After my last column criticizing Arizona's xenophobic immigration law, I got an avalanche of readers' comments. Most of them were angry anti-immigrant tirades, but some made important points that deserve an answer.
I won't waste your time responding to those that reek of racial prejudice. Instead, I will try to respond to some of the most common criticisms made by intelligent, well-meaning people whose arguments can't be dismissed as coming from the lunatic fringe.
Denise, who describes herself as a "white Anglo who has lived in Miami all my life" and wonders "how much longer I will be able to live in the town I grew up in," writes: "I am already a minority who is discriminated against and often feel that I live in a foreign country because of the huge population of Latins who insist on speaking Spanish."

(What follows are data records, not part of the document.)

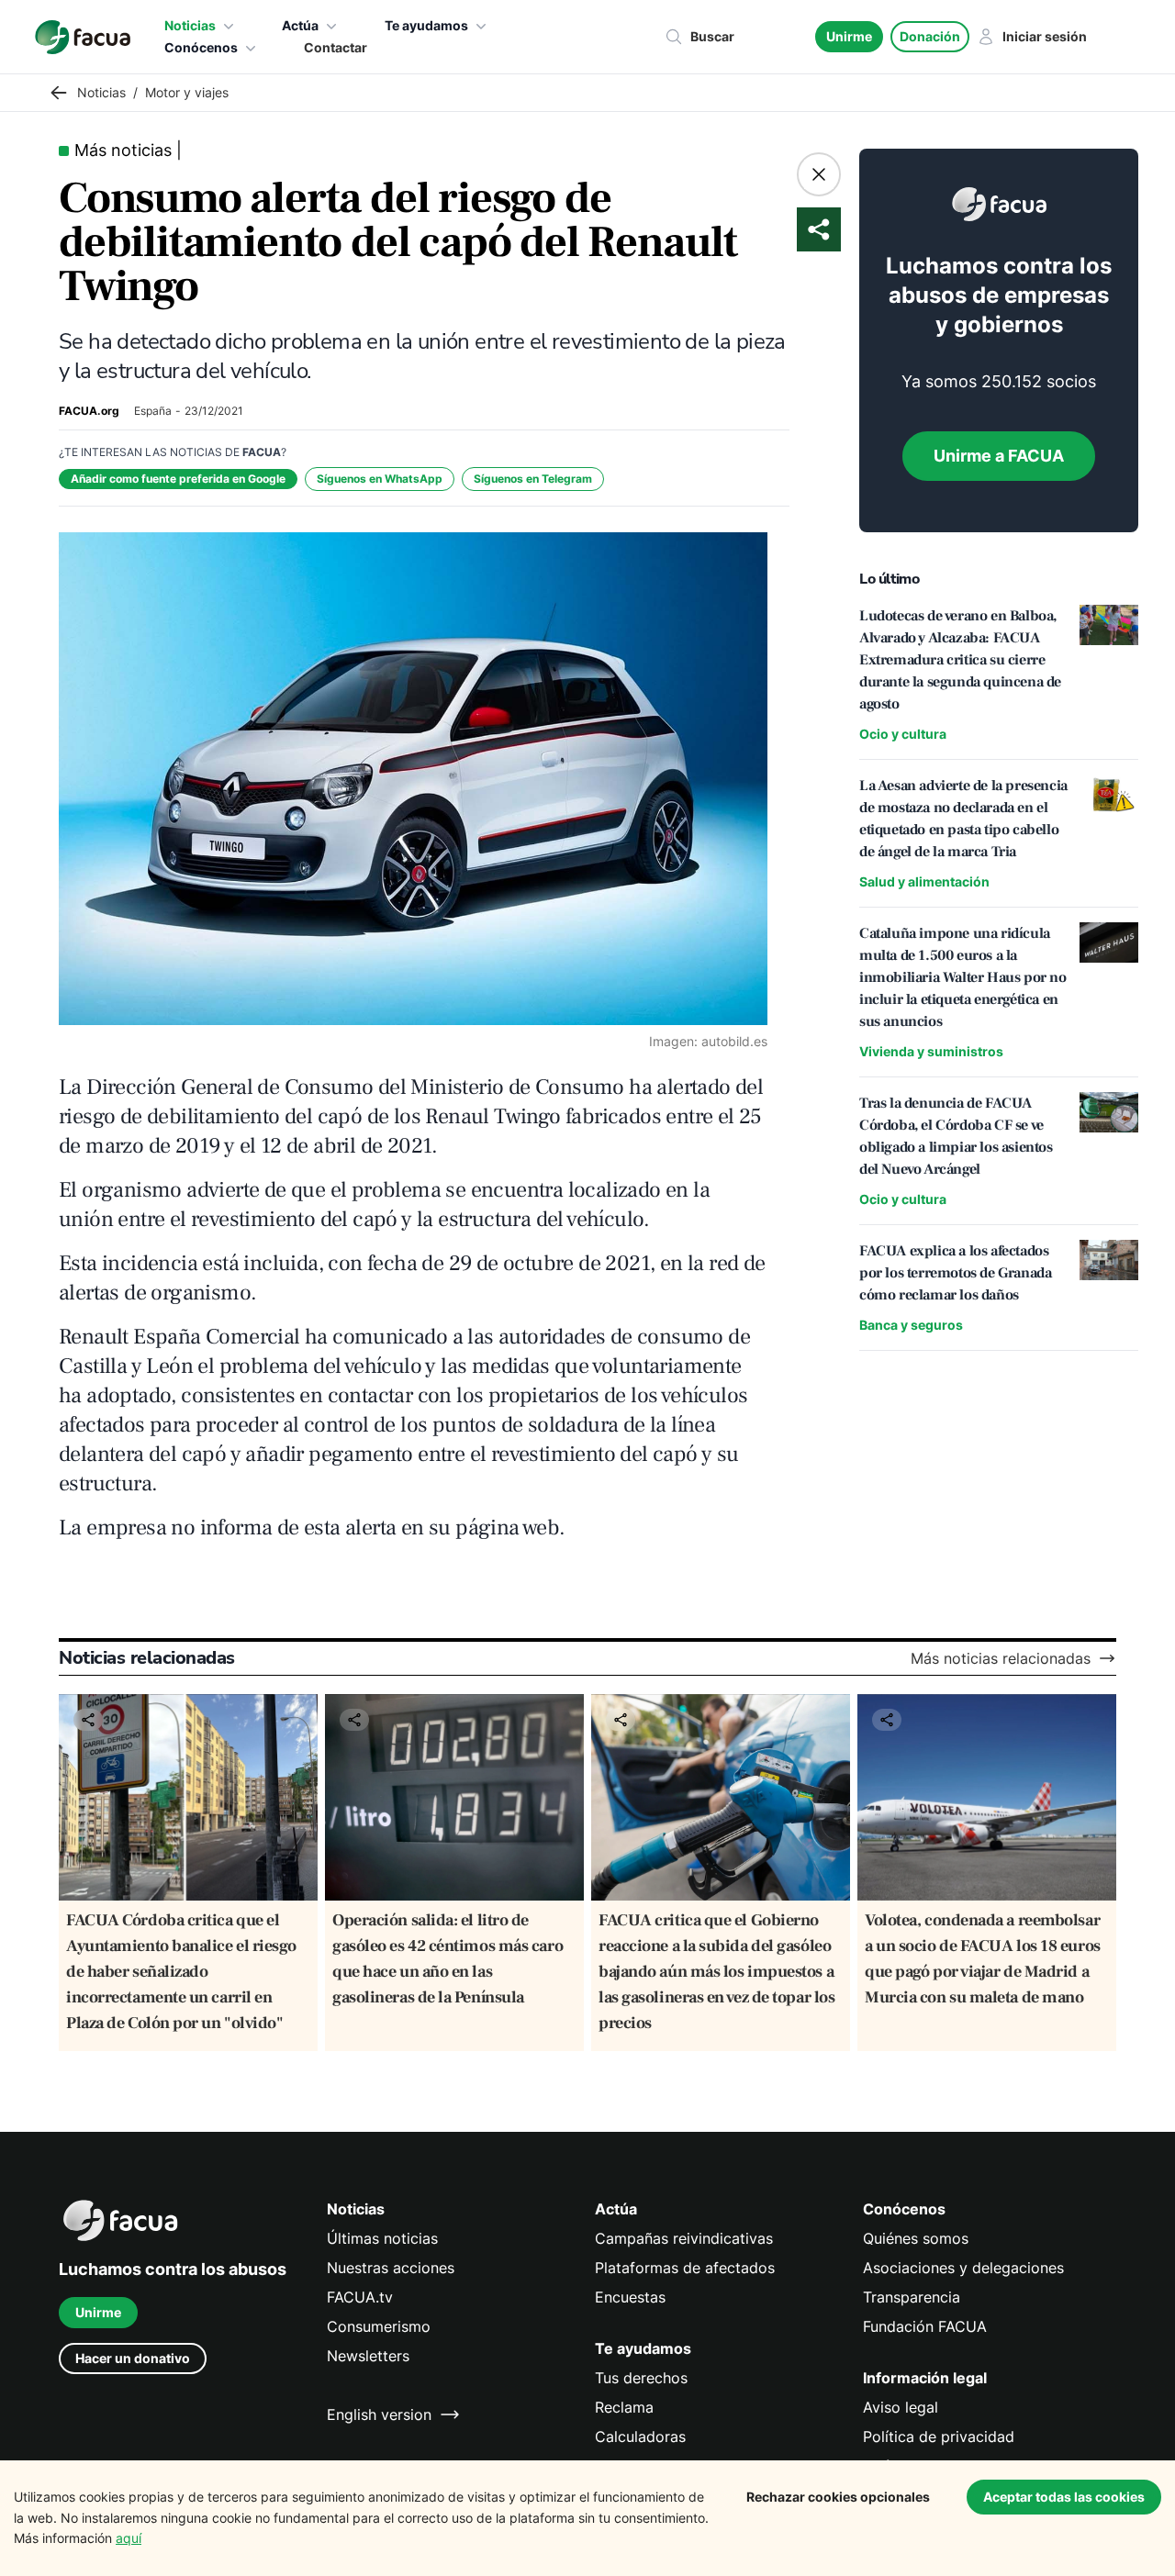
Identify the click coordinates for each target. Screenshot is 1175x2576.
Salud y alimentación (924, 881)
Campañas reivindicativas (684, 2238)
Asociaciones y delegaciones (963, 2267)
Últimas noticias (382, 2238)
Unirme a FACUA (999, 455)
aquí (128, 2538)
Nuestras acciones (390, 2267)
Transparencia (911, 2297)
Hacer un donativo (132, 2358)
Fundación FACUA (925, 2326)
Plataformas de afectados (685, 2267)
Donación (930, 36)
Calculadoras (640, 2436)
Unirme (849, 36)
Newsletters (368, 2356)
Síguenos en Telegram (533, 478)
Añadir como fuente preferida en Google (178, 478)
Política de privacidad (938, 2436)
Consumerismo (379, 2326)
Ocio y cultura (902, 734)
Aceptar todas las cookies (1064, 2496)
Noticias (190, 25)
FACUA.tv (360, 2297)
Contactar (335, 47)
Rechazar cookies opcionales (838, 2496)
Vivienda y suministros (931, 1051)
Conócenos (201, 47)
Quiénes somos (915, 2238)
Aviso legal (900, 2407)
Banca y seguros (911, 1325)
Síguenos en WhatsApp (379, 478)
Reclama (624, 2407)
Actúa (300, 25)
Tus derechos (641, 2378)
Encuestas (630, 2297)
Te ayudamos (426, 25)
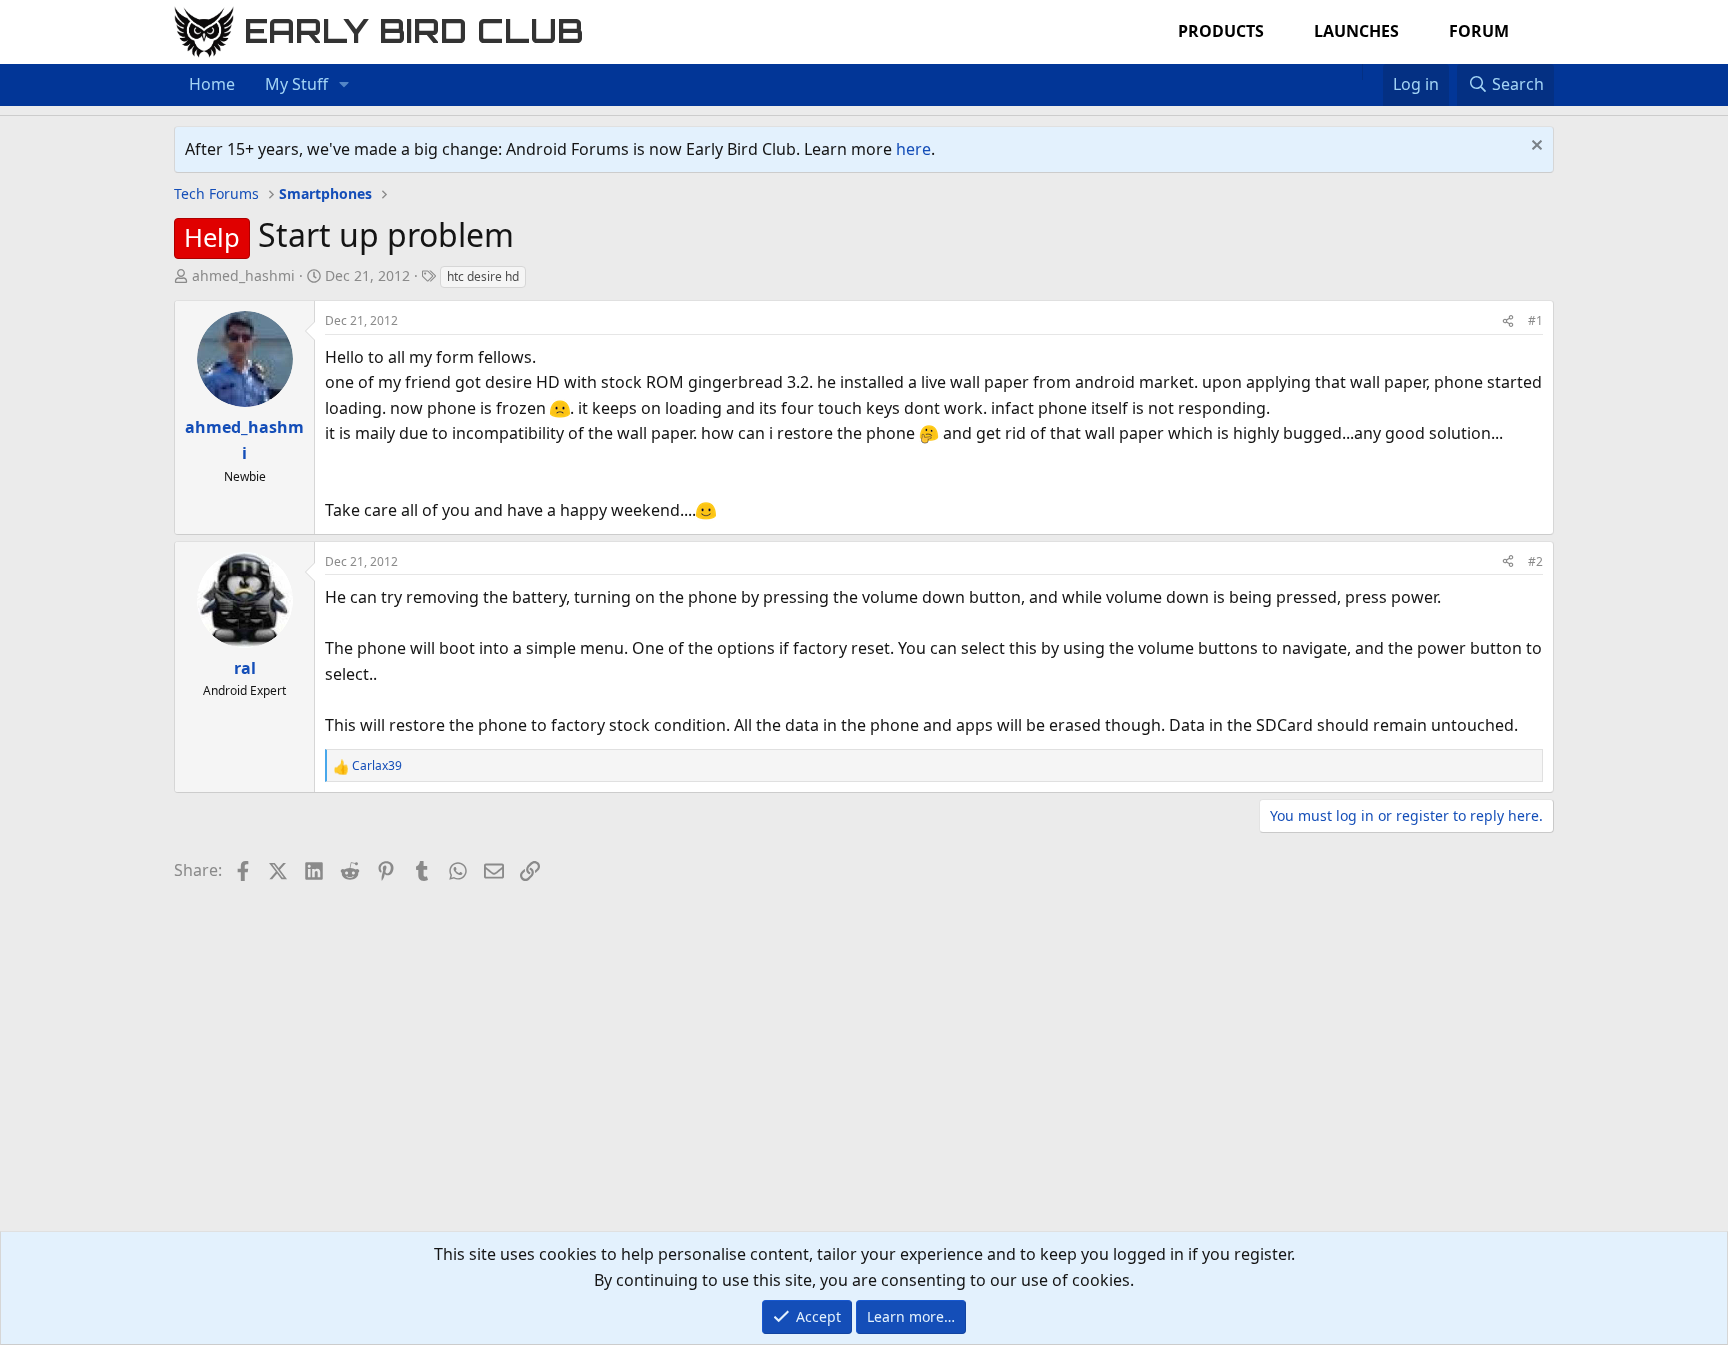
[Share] (1508, 320)
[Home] (1352, 72)
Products (1221, 31)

"My question to you is, Why is it so awful for the citizens of the United States to simply ask immigrants who wish to live in America to do so legally? And why should we reward those who broke the law and came here illegally?" she asks. "Maybe in your next article you can address these questions."
Well, Denise, let me try. There are four major reasons why I take issue with the premise behind your questions.
First, there would be nothing wrong with demanding that immigrants come to the United States legally if we allowed them to do so. But we don't -- they are coming through the back door to take jobs we offer them, because we don't allow them in through the front door. Legal immigration quotas were set more than 20 years ago, when the U.S. demand for unskilled and highly skilled workers was much smaller than today's.
The U.S. labor market demands up to 500,000 low-skilled workers a year, while the current U.S. immigration system allows for only 5,000 permanent visas for that category, according to the National Immigration Forum, a pro-immigration reform advocacy group.
"There is no real line for unskilled workers," says Maurice Belanger, the Forum's public information director. "If you are a Mexican wanting to get a legal visa to work as a waiter in the United States, you would be dead before you get your visa."
It's somewhat easier to immigrate legally if you have close family members who are U.S. citizens, but often not by much. According to the latest U.S. State Department's visa bulletin, there is a lengthy backlog in several family visa application categories.